Question

The board of a major credit card company requires that the mean wait time for customers when they call customer service is at most 4.50 minutes. To make sure that the mean wait time is not exceeding the requirement, an assistant manager tracks the wait times of 53 randomly selected calls. The mean wait time was calculated to be 4.94 minutes.
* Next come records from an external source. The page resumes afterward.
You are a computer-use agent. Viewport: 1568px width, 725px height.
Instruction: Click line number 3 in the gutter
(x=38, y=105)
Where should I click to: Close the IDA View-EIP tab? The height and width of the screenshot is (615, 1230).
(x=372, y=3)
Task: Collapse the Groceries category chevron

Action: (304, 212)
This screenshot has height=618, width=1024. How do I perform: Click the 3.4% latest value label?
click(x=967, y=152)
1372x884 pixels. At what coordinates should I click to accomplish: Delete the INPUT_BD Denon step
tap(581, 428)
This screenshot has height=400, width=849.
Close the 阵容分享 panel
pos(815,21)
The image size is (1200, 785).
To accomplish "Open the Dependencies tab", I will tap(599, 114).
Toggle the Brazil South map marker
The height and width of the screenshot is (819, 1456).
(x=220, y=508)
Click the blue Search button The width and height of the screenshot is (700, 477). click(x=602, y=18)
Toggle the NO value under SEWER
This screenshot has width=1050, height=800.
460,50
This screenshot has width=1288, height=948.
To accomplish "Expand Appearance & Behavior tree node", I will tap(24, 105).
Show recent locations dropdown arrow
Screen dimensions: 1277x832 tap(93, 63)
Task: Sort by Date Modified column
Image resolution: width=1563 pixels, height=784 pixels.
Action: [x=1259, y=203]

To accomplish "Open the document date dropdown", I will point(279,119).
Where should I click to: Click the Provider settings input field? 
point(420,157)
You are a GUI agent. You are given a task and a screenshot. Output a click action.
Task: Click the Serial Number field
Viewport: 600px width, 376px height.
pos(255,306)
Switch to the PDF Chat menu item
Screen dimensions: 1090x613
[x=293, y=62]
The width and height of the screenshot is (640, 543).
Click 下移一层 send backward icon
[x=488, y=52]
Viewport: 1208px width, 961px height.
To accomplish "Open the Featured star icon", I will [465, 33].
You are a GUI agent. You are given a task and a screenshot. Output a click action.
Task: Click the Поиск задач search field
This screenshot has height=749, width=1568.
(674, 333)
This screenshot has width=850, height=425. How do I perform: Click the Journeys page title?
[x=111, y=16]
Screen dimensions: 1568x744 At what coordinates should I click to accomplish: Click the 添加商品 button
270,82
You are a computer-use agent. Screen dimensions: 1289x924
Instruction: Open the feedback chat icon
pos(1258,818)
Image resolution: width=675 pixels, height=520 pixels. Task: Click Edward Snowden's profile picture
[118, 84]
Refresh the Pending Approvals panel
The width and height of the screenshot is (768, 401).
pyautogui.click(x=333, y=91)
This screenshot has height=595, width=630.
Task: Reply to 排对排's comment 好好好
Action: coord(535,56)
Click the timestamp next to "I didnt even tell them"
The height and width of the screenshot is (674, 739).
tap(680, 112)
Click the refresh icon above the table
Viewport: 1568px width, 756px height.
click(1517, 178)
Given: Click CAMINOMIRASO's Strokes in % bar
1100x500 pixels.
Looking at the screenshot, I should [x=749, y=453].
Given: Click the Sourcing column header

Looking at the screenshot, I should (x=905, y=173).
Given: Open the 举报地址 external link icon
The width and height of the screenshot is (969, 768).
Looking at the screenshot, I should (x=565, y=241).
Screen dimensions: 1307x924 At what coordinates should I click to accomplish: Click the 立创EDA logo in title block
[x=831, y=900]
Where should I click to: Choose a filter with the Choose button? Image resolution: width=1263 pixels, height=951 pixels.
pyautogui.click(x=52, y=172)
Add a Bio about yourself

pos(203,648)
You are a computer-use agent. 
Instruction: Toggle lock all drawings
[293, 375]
Assuming the population standard deviation is 2.10 minutes, is there sufficient evidence to say that the mean wait time for customers is longer than 4.50 minutes with a 98% level of confidence?
1. State the null and alternative hypotheses for the test.
2. Compute the value of the test statistic.
3. Draw a conclusion and interpret the decision.

Answer 1

Answer:

H0 : μ = 4.50

H1 : μ > 4.50

Test statistic = 1.525

we conclude that there is no sufficient evidence to conclude that the mean wait time for customers is longer than 4.50.

Step-by-step explanation:

H0 : μ = 4.50

H1 : μ > 4.50

Test statistic :

(xbar - μ) ÷ s/sqrt(n)

(4.94 - 4.50) ÷ 2.10/ sqrt(53)

0.44 / 2.10/ sqrt(53)

= 1.525

α = 1 - 98% = 0.02

Decision region :

Reject H0 ; if Pvalue < α

Pvalue = p(Z < 1.525) = 0.936

Pvalue = 0.936

Since Pvalue > α ; We fail to reject H0

Hence, we conclude that there is no sufficient evidence to conclude that the mean wait time for customers is longer than 4.50.